剥き出しの食卓
不意に、視界が真っ赤な地獄に変わった。
あれ?
もしかしてなんか人間ではない
なにかになってしまったみたいだ。
さっきまで冷たい水の中で、
ただ無心に触角を揺らしていたはずの
「私」は、今、巨大な鉄の板の上に叩きつけられている。
「……ッ!? あ、うぅ!!!」
叫びは泡となって消える。
鉄板の熱が、私の柔らかな腹を、
内臓を、一瞬で焼き焦がしていく。
逃げ場なんてない。

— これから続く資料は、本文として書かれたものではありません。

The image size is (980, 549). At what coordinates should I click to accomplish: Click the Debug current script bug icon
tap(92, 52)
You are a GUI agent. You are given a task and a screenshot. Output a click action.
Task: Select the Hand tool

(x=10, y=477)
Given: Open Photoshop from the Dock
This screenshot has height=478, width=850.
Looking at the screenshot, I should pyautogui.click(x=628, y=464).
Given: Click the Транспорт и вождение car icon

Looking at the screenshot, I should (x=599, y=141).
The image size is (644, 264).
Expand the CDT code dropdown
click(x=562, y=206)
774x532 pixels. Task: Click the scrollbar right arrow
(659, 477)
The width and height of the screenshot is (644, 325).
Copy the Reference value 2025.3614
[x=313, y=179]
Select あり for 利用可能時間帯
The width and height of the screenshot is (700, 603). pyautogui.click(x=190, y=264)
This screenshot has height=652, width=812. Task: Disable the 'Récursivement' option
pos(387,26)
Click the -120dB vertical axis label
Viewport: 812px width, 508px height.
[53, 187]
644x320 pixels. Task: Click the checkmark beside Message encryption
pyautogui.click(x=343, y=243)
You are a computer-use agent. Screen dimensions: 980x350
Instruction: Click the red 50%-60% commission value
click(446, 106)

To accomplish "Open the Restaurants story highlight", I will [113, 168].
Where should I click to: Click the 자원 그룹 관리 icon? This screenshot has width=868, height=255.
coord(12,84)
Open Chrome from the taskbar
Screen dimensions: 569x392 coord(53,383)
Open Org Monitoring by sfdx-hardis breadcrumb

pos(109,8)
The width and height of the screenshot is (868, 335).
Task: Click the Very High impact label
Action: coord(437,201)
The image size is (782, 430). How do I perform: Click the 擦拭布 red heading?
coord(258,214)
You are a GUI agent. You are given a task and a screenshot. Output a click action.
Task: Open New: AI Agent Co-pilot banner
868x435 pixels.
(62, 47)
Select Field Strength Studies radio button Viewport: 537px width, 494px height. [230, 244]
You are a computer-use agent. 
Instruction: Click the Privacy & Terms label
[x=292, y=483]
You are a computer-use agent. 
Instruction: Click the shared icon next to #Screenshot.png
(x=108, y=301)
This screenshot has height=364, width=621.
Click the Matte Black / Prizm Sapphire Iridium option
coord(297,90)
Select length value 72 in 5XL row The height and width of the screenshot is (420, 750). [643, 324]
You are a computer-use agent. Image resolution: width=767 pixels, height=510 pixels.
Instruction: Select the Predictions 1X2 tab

巨大な鉄のヘラが、
抗う私の背中を容赦なく押し潰す。
「ジューッ」という心地よい音。
人間どもにとっては、食欲をそそる芳香なんだろう?
ふざけるな。
これは私の、肉が、脂が、
沸騰して弾ける絶望の音だ。
激痛が脳髄を突き抜ける。 気絶することさえ許されない。
次に襲ってきたのは、鋭利な刃の感触だ。
生きたまま、まだ心臓が動いているこの体を、
首の付け根から一気に引き裂かれる。
バリバリと音を立てて剥がされる殻。
それは、私の皮膚であり、鎧であり、存在そのものだった。
かすかな意識が、熱気と血の匂いの中で遠のいていく。
薄れゆく視界の向こうで、着飾った人間どもが「美味しそー!」なんて、
仮面みたいな笑顔で箸を動かしているのが見えた。
「はーーー? 美味しそう、だぁ……? 殺してんの、分かってんのかよ、偽善者が!!」
「何が『命をいただく』だ、
何が『感謝』だよ!
結局、自分たちが生きるために、
弱い奴をなぶり殺して食ってるだけだろうが!
所詮、お前らなんてそんな程度の生き物なんだよ」
牛も、豚も、鶏も。
見えない場所で、こうして悲鳴を上げながら肉の塊に変えられていく。
人間を一人殺せば「殺人罪」で大騒ぎのくせに、私たちが何億匹なぶり殺されようが「贅沢なディナー」で済まされる。
この世は、どこまで人間に都合良くできてるんだ。
「全員死んでくれ、頼むから」
最後の一刺し。
私の頭が、胴体から完全に切り離される。
これ死刑より酷くないか?
正気じゃないだろ?
やられてみろよ、こんなの。
意識が暗闇に溶け落ちる瞬間、
私は最後の一滴の力を振り絞って、
その「美しい食卓」を呪ってやった。
あとに残ったのは、人間の飽くなき食欲という名の、無機質で醜い残骸だけだった。